__What the task requires__
Lines from the one holding "Given: Click the" through the end of the entries, inclusive, form the whole output; reproduce them exactly and omit pictures.

== Segment start ==

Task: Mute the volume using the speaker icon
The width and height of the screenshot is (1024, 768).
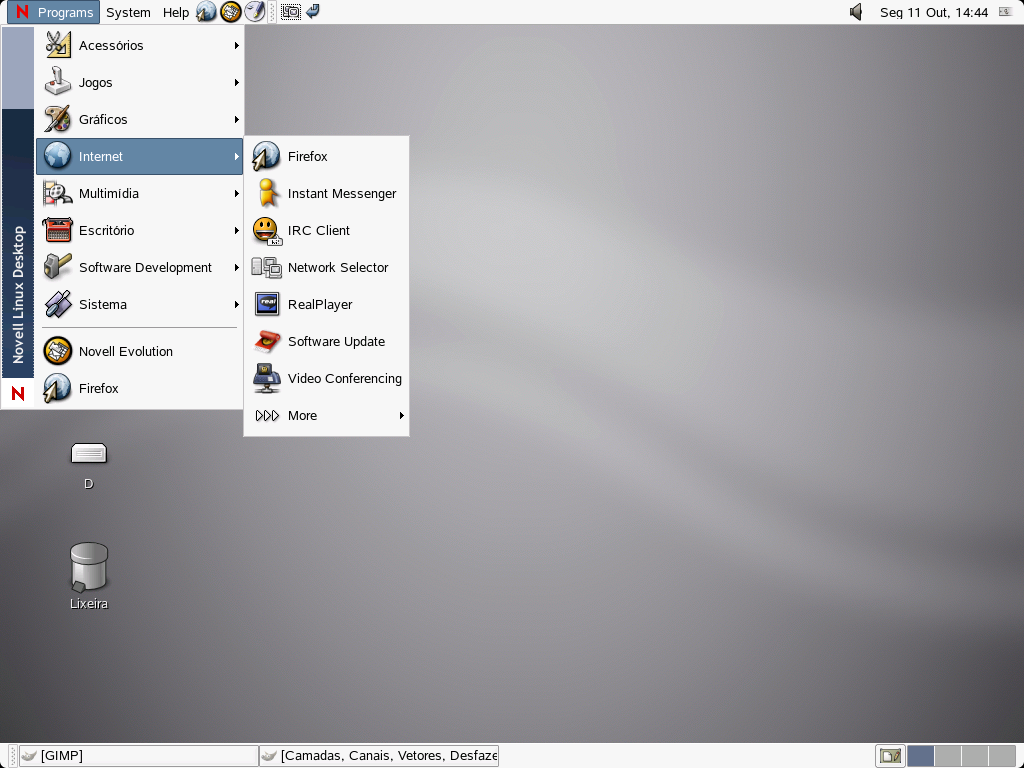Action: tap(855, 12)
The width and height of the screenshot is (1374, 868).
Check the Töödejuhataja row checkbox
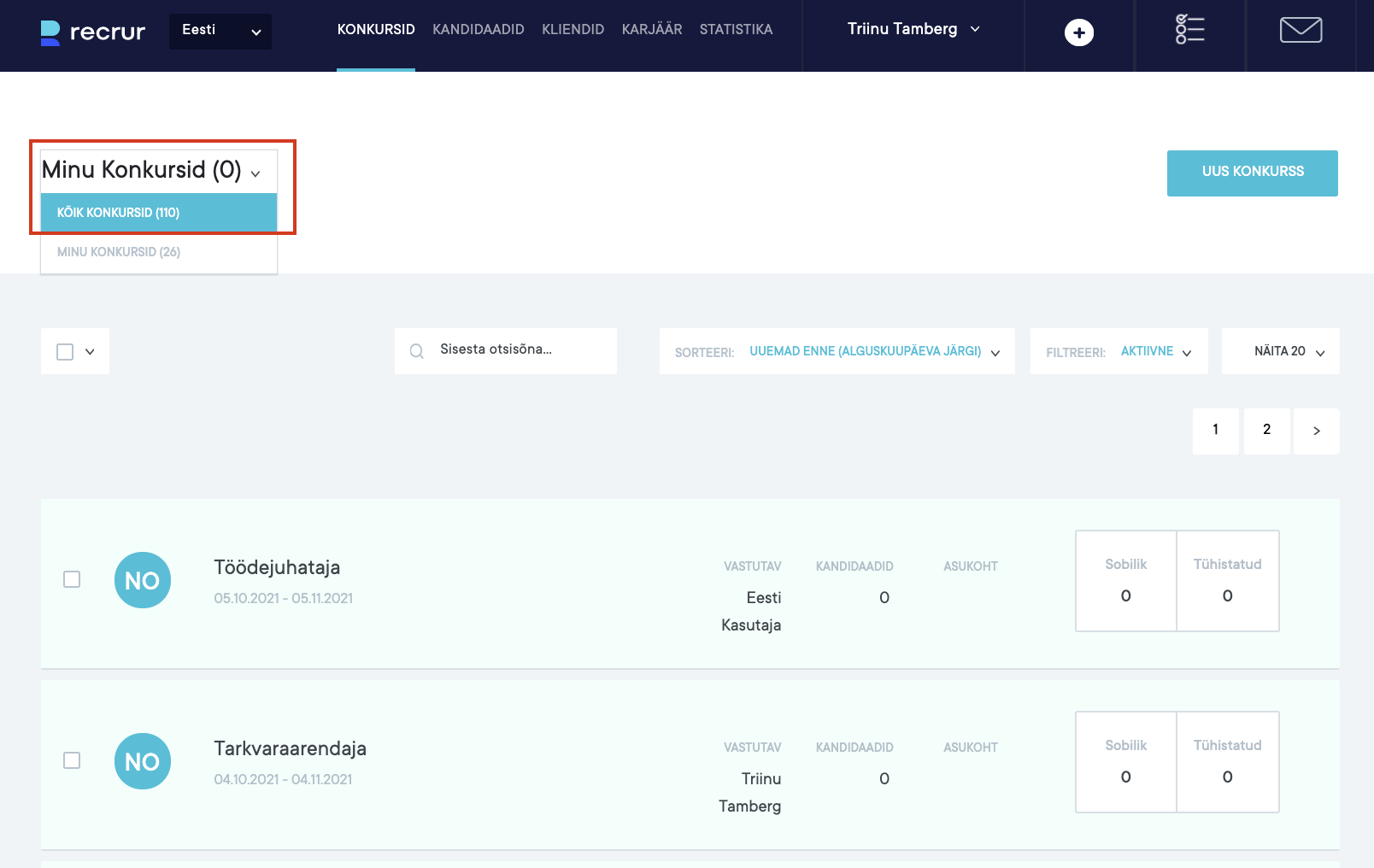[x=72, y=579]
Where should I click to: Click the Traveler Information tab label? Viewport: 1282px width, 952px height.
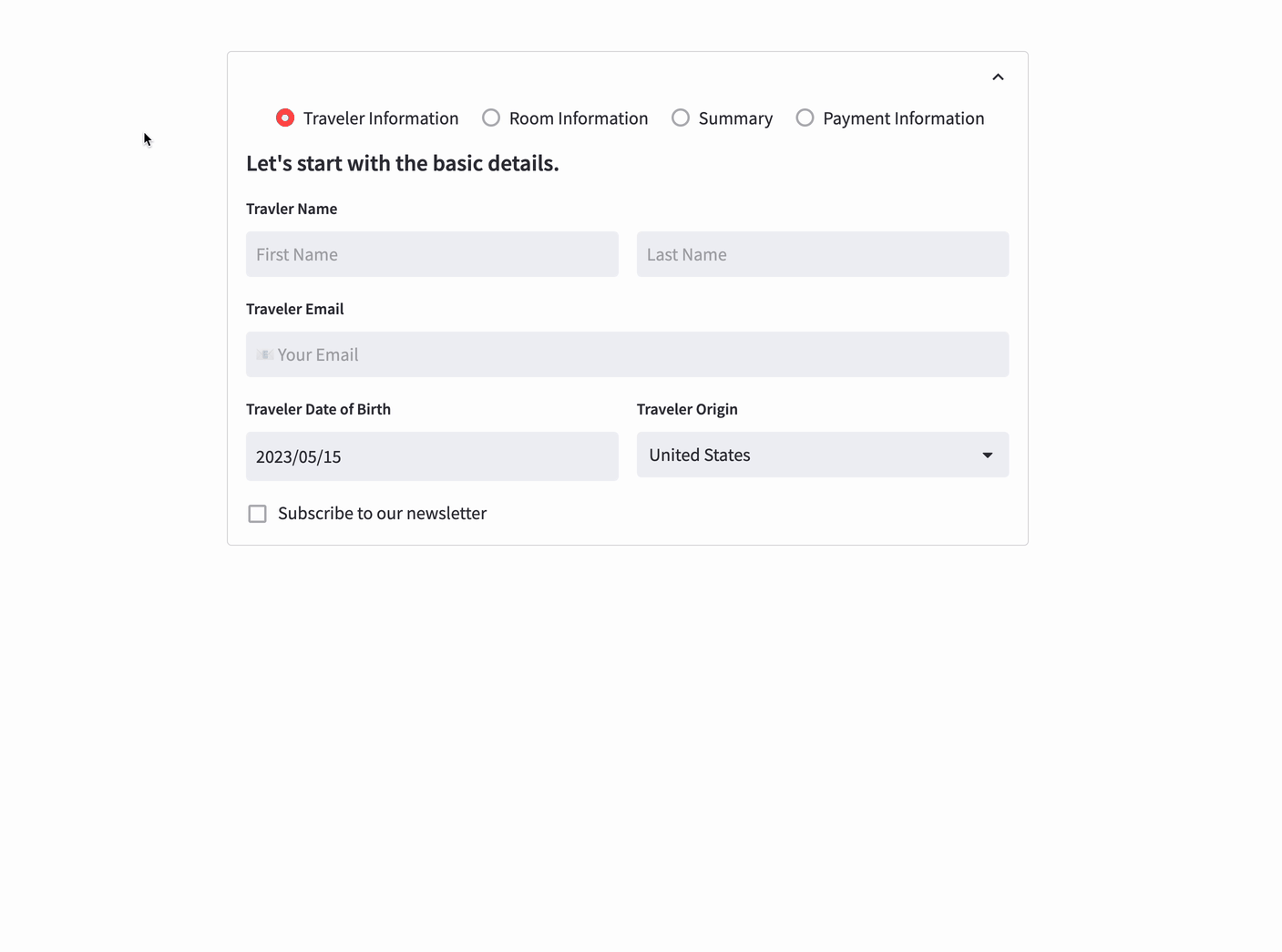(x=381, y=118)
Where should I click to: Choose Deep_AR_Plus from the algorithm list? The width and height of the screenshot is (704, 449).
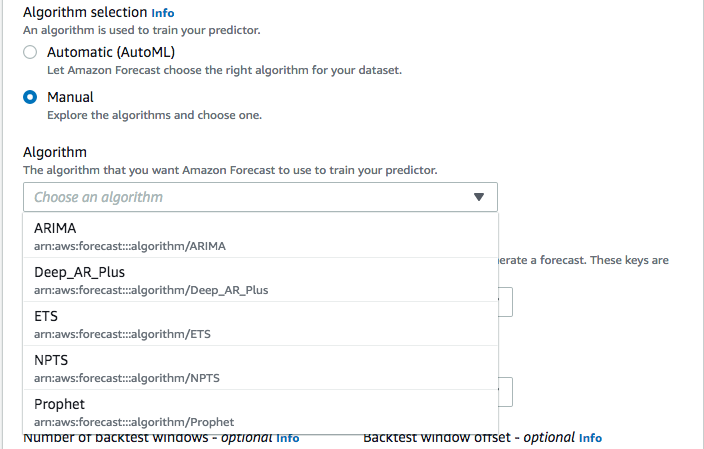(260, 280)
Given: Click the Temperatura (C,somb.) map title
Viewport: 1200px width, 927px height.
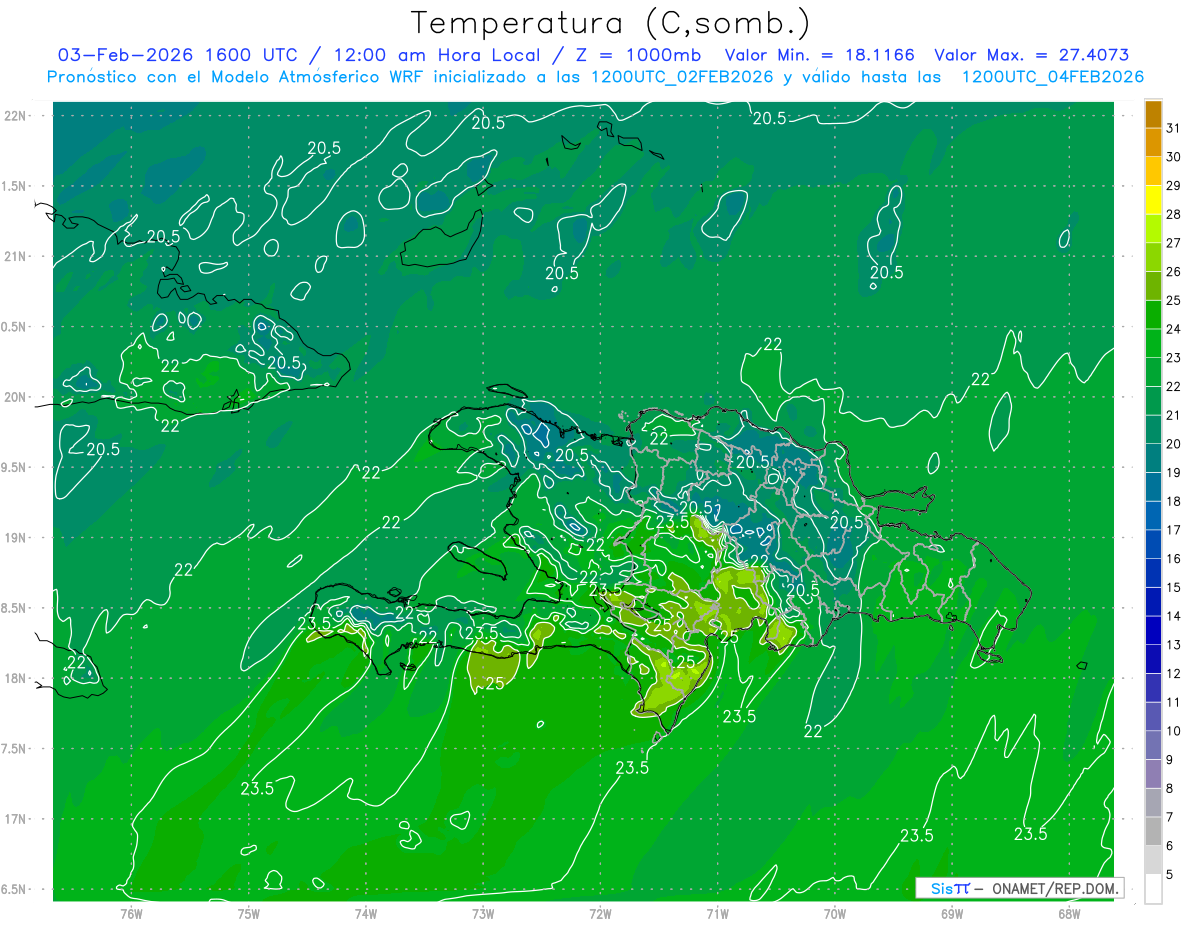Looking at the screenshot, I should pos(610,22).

== Segment end ==

__Exercise response__
Given: Click the Temperatura (C,somb.) map title
Viewport: 1200px width, 927px height.
Looking at the screenshot, I should pos(610,22).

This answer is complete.